▶ _Text provided_
Not a single one of these conditions apply to the same-sex marriage bill, on which MPs will vote this evening.
No campaign for same-sex marriage preceded the bill. (Although Stonewall has consistently favoured same-sex marriage, it didn't launch a big campaign for it - at least partly because it thought the Government wouldn't concede it.) There was no discussion within the Conservative Party, especially at local level. There was no manifesto commitment. There was no Coalition Agreement undertaking. There was no Green Paper. There have been no significant amendments - other than Labour's on equal civil partnerships. And there has been no free vote, at least at when it comes to members of the Executive: it has been made very clear to Ministers which lobby the Prime Minister wants them to go into. For these reasons alone, Tory backbenchers should vote against the bill at Third Reading this evening. The way in which it has been introduced and championed has broken every rule of good government and party management.

▶ _Records to process_
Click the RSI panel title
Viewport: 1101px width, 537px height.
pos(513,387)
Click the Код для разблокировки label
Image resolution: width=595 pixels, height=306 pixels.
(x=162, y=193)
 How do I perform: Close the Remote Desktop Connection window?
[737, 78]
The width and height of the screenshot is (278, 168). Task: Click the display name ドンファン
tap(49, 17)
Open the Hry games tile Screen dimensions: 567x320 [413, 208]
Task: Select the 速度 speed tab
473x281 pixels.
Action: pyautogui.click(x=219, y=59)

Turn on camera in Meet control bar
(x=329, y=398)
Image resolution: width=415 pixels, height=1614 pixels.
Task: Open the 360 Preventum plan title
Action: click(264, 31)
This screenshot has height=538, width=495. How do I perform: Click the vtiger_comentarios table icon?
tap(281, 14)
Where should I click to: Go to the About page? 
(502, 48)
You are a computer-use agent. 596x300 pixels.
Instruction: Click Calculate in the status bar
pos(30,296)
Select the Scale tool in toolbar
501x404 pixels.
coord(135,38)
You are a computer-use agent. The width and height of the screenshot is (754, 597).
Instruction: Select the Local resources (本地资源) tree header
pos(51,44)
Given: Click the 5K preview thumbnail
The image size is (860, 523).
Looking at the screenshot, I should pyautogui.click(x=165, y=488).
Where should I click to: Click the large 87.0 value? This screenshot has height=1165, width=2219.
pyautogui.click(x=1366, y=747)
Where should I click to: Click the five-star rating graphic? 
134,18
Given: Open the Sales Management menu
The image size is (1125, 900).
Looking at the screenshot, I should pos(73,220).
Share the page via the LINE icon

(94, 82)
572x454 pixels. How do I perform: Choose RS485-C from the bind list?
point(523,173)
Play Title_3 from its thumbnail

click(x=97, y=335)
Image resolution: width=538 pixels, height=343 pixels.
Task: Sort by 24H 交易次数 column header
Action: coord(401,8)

▶ _What is asked_
1: Duplicate the entries from the line with "The width and height of the screenshot is (278, 168)." up to and including the line with "point(523,173)".
2: Pick up the commentary on the same-sex marriage bill after its last sentence and keep it going.

▶ _Task-by-task answers_
1:
The width and height of the screenshot is (278, 168). Task: Click the display name ドンファン
tap(49, 17)
Open the Hry games tile Screen dimensions: 567x320 [413, 208]
Task: Select the 速度 speed tab
473x281 pixels.
Action: pyautogui.click(x=219, y=59)

Turn on camera in Meet control bar
(x=329, y=398)
Image resolution: width=415 pixels, height=1614 pixels.
Task: Open the 360 Preventum plan title
Action: click(264, 31)
This screenshot has height=538, width=495. How do I perform: Click the vtiger_comentarios table icon?
tap(281, 14)
Where should I click to: Go to the About page? 
(502, 48)
You are a computer-use agent. 596x300 pixels.
Instruction: Click Calculate in the status bar
pos(30,296)
Select the Scale tool in toolbar
501x404 pixels.
coord(135,38)
You are a computer-use agent. The width and height of the screenshot is (754, 597).
Instruction: Select the Local resources (本地资源) tree header
pos(51,44)
Given: Click the 5K preview thumbnail
The image size is (860, 523).
Looking at the screenshot, I should pyautogui.click(x=165, y=488).
Where should I click to: Click the large 87.0 value? This screenshot has height=1165, width=2219.
pyautogui.click(x=1366, y=747)
Where should I click to: Click the five-star rating graphic? 
134,18
Given: Open the Sales Management menu
The image size is (1125, 900).
Looking at the screenshot, I should pos(73,220).
Share the page via the LINE icon

(94, 82)
572x454 pixels. How do I perform: Choose RS485-C from the bind list?
point(523,173)

2:
The Loongate row is still reverberating in the Party, especially at local Association level. The key point about it is that too many Conservatives, from the Cabinet table to the grassroots, believe that the controversial words are what is thought and said of them in Downing Street. No measure has done more to buttress that impression than the same-sex marriage bill - which has been imposed on the Party with such absolutism, and which is the cause of such a bitter culture war. Many older people especially see the measure as a deliberate assault on their values: the bill might thus almost have been designed as a recruiting-sergeant for UKIP. For this reason alone, Tory MPs should vote against the bill this evening in good heart. They will certainly grasp that Ministers haven't a clue what the courts will do when they get to work on Equality Act challenges, and that the bill is consequently a threat to religious freedom.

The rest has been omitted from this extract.